- [Exercise]: Repeat exactly the lines from the first line of the records through the line containing "Viewport: 1280px width, 679px height.", and nothing more.

++++

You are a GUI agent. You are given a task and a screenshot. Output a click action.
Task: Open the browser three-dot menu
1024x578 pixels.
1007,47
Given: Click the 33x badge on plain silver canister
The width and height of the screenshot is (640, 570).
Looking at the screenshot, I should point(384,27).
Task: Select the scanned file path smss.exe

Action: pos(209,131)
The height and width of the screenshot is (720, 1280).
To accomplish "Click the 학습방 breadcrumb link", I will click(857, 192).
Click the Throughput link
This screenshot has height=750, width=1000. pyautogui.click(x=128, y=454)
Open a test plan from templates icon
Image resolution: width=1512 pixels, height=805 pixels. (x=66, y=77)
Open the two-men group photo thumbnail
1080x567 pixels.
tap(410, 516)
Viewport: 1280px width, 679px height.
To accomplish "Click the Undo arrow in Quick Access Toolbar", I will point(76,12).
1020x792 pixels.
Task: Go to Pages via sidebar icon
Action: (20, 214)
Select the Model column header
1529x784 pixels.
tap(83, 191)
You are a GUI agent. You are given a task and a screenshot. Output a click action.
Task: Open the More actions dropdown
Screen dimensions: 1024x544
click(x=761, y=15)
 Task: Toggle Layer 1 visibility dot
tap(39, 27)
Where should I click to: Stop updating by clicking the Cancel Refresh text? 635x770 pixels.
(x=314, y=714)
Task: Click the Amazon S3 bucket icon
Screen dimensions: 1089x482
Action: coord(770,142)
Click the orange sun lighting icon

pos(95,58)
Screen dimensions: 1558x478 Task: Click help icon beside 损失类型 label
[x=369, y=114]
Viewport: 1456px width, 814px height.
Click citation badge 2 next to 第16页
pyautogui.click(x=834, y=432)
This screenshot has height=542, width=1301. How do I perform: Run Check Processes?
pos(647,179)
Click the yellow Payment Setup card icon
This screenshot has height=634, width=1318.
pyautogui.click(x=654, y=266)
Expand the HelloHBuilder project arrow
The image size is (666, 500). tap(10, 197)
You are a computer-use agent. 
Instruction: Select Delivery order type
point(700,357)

++++

- [Reply to the exercise]:
You are a GUI agent. You are given a task and a screenshot. Output a click action.
Task: Open the browser three-dot menu
1024x578 pixels.
1007,47
Given: Click the 33x badge on plain silver canister
The width and height of the screenshot is (640, 570).
Looking at the screenshot, I should point(384,27).
Task: Select the scanned file path smss.exe

Action: pos(209,131)
The height and width of the screenshot is (720, 1280).
To accomplish "Click the 학습방 breadcrumb link", I will click(857, 192).
Click the Throughput link
This screenshot has height=750, width=1000. pyautogui.click(x=128, y=454)
Open a test plan from templates icon
Image resolution: width=1512 pixels, height=805 pixels. (x=66, y=77)
Open the two-men group photo thumbnail
1080x567 pixels.
tap(410, 516)
Viewport: 1280px width, 679px height.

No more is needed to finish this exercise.